La
Chiesa
Pubblicato il Giugno 9, 2023

La famiglia di Maria

Un nuovo dono al Museo diocesano: un gruppo di tre figure in ceramica, opera di bottega napoletana del XVIII secolo.

di Andrea Beltrami

 

Grazie alla generosità di Maria Letizia Bignardi, il Museo diocesano cardinale Rodolfo Pio di Savoia acquista un’opera interessante sotto il profilo artistico ma altrettanto significativa dal punto di vista iconografico. Si tratta della Sacra Famiglia di Maria, rappresentata in tre personaggi, opera di bottega napoletana della seconda metà del XVIII secolo. Sant’Anna è seduta su un ricco seggiolone e alla sua destra, in piedi, si trova San Gioacchino; Maria bambina è tra i genitori. Le tre figure, in ceramica dipinta, sono rivestite di abiti importanti, in raso di seta con passamaneria traforata a trama d’oro e posano su un basamento di legno intagliato. L’opera apparteneva alla signora Franca Bertacchini Corsini che l’ha lasciata alla signora Bignardi.

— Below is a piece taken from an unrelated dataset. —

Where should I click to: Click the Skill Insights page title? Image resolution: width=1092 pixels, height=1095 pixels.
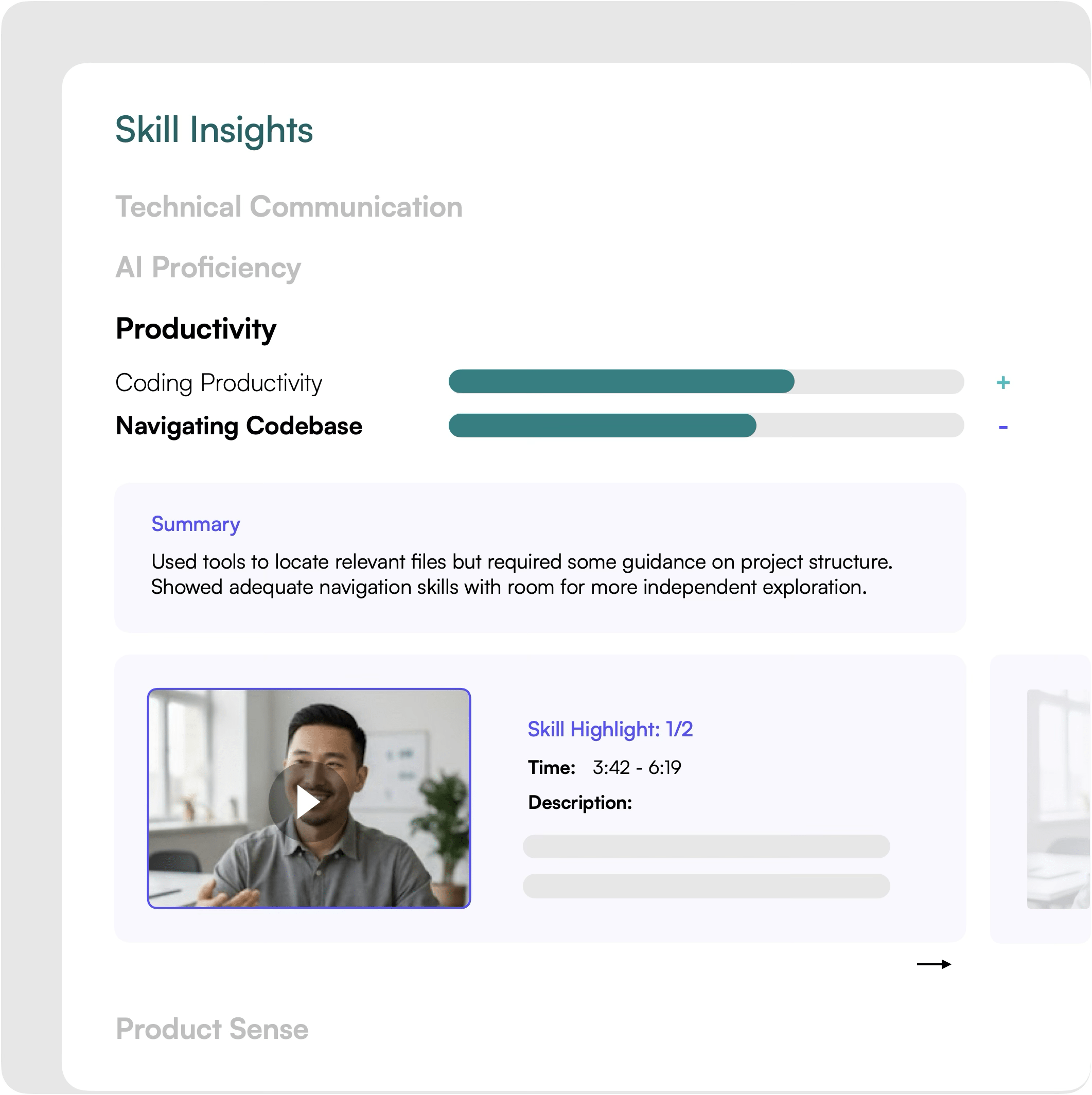[x=214, y=130]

Come detto sopra, oltre all’aspetto storico e artistico, di indubbio interesse, la Famiglia è singolare an-che per l’iconografia; non si trova spesso Maria bambina assieme ai suoi genitori. Sappiamo infatti che nelle Scritture Anna e Gioacchino non sono nominati, a differenza, invece, dei vangeli apocrifi in particolare nel Protovangelo di Giacomo, risalente alla metà del II secolo dopo Cristo e quindi nel Vangelo dello Pseudo-Matteo e nell’Evangelium de nativitate Mariae, poi acquisiti nella Legenda Aurea di Iacopo da Varazze. Nei racconti ci si sofferma a ricostruire la loro genealogia e il loro stato sociale perché diventi chiaro il filo del tempo che, dalla tribù di Levi per Anna e la stirpe di Davide per Gioacchino, conduce alla nascita di Gesù Cristo.

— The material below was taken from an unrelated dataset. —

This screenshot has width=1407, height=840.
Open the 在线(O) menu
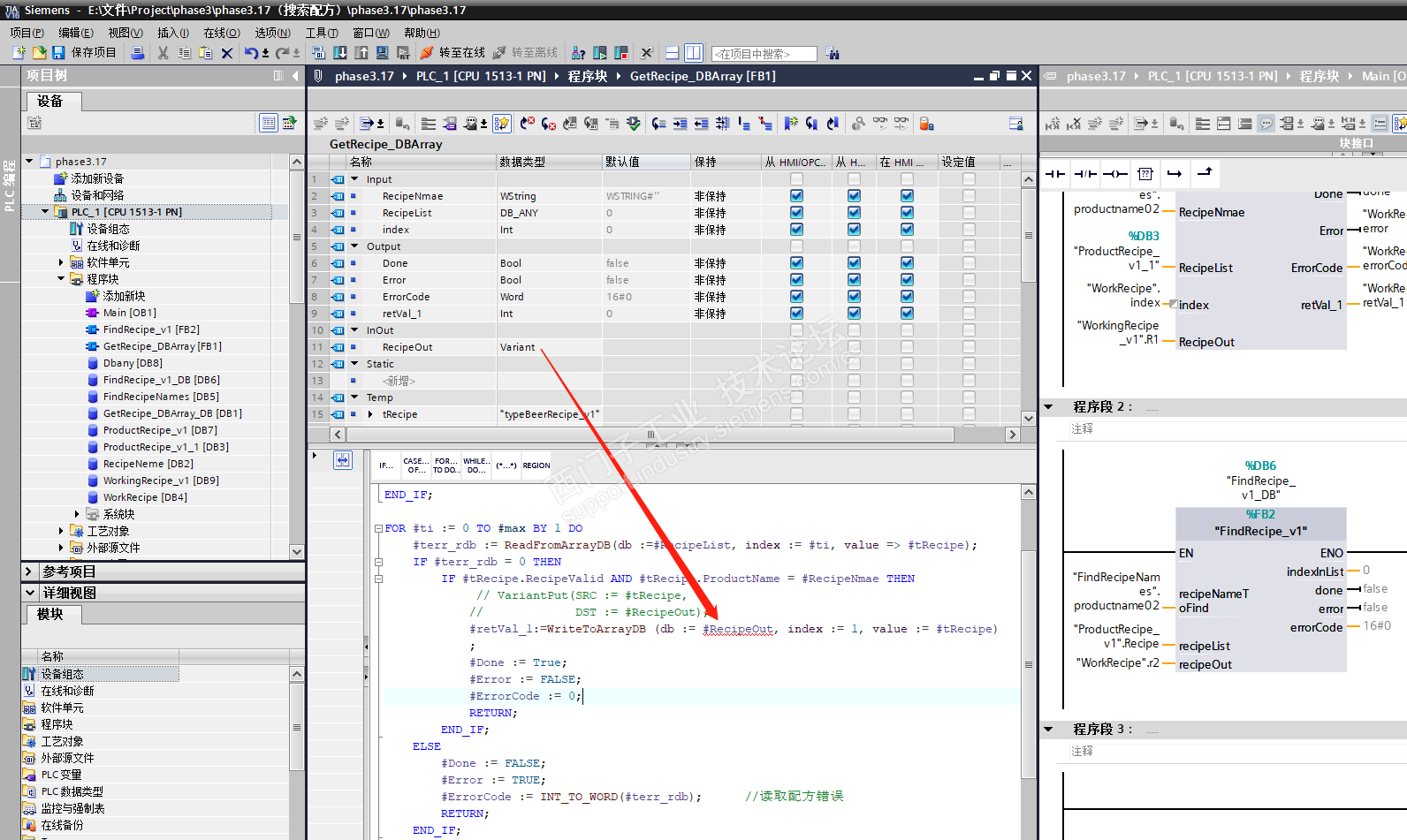[x=221, y=33]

Gioacchino abitava a Gerusalemme, ed in età avanzata si era sposato con Anna e non riuscivano ad avere figli. Questo fatto li isolò all’interno del popolo ebraico, dove la sterilità veniva considerata un indizio di malvagità e un segno della maledizione divina. Per ottenere il dono della paternità, Gioacchino si ritirò in montagna dove pregò e digiunò per quaranta giorni. Dio ascoltò le sue preghiere e quelle di Anna. Un giorno, mentre Gioacchino era al lavoro nei campi, gli apparve un angelo, per annunciargli la nascita di un figlio. Anche Anna ebbe la stessa visione. Quando venne alla luce la loro bambina decisero di chiamarla Maria, che si-gnifica “amata da Dio”. Una volta cresciuta Maria venne condotta al tempio per essere educata secondo la legge di Mosè.

Il culto dei genitori della Vergine Maria fu tardivo in Occidente, con inizio intorno al X-XI secolo, mentre nell’Oriente cristiano già nel VI secolo si avevano manifestazioni liturgiche rilevanti, specialmente in collegamento con le feste mariane quali la Concezione e la Natività. Si trattava di occasioni importanti per esprimere, con preghiere, commenti e canti, la venerazione dei genitori della Madonna, in termini moderni si direbbe per festeggiare la genitorialità di Sant’Anna e San Gioacchino. Visto l’accrescere dell’interesse per queste due figure, anche da parte della Chiesa Cattolica, si addivenne alla decisione, da parte di papa Gregorio XII, di unificare nel 1584 la loro festa liturgica al 26 luglio. Rinnovando i ringraziamenti alla Signora Maria Letizia Bignardi per la donazione, invitiamo a venire a visitare l’opera e il Museo diocesano, che espone sempre qualcosa di nuovo per favorire la conoscenza del nostro patrimonio locale.